Открытия, войны, странствия адмирал-генералиссимуса и его начальника штаба на воде, на земле и под з - Титаренко Евгений Максимович. Страница 35
Они вернулись победителями и должны были поэтому разделить свою радость хотя бы с рекой, лесом, камышами…
Желудки у обоих подвело.
Никита взялся бросать в кучу хворост для костра, Петька стал развязывать мешок.
Но в свертке, который дала им на дорогу Прокопкина жена, оказались мятные конфеты.
Петька застонал от разочарования. Когда мечтаешь о ломте хлеба с салом, о миске хорошей каши — чего стоят эти леденцы!
Оставшийся у них кусочек хлеба превратился в жалкий, слипшийся от сырости катышок, сала могло хватить лишь для запаха — на зажарку.
Петька в досаде бросил мешок, схватил удочку и побежал на старицу за новой добычей.
Никита грустно поглядел на конфеты, съел несколько штук, потом еще несколько и отправился на поиски грибов.

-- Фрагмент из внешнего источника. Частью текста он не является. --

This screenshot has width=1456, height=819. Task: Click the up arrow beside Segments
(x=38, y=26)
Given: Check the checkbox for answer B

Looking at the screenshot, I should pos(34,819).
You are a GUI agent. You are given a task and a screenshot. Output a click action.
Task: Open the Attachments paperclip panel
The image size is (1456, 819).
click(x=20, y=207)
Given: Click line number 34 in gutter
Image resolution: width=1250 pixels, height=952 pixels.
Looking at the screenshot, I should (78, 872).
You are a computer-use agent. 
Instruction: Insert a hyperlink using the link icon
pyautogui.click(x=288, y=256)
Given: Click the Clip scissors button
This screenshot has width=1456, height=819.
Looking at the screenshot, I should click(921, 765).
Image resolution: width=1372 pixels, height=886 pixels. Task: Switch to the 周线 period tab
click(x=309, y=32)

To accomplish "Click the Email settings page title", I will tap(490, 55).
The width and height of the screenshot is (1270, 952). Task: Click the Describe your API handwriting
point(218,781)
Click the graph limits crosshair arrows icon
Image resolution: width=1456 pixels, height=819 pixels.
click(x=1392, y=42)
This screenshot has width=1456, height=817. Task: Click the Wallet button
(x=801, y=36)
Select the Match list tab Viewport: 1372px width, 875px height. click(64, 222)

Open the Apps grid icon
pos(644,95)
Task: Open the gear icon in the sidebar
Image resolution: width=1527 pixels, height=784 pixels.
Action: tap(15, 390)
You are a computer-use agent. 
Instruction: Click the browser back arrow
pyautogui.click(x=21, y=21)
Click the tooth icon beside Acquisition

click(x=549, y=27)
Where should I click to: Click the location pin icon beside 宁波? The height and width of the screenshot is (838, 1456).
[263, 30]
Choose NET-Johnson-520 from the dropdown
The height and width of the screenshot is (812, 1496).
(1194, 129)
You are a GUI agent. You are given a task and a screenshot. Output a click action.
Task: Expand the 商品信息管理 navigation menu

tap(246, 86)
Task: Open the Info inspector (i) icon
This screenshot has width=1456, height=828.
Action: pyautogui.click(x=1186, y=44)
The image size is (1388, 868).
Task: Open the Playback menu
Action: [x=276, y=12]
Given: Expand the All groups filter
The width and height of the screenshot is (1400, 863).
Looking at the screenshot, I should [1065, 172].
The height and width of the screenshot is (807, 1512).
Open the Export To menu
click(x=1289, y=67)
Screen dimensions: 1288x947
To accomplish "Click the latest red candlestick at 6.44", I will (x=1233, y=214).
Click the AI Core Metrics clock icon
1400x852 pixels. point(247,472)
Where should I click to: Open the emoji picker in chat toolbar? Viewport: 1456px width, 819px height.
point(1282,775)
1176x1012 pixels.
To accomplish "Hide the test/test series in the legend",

О карасе как о рыбе и о плотичке как о селявке
Дождя давно не было, и не было грибов. Кроме нескольких червивых маслят, которые годились только на то, чтобы запустить ими в какого-нибудь Мишку, Никита ничего не нашел.
— Ладно, — утешил Петька. — Сейчас мы…
И перебросил удочку. Перебросил ее точно на то же место, где ловил в прошлый раз. Но поплавок оставался без движения.
Сначала Петька еще повторял: «Сейчас, сейчас…» Потом замолчал. Потом сел на ту же корягу, на которой сидел в прошлый раз. Потом даже принял точно такую же позу, как тогда, приготовившись моментально шлепнуться на спину, если поплавок дрогнет. Но поплавок не шелохнулся.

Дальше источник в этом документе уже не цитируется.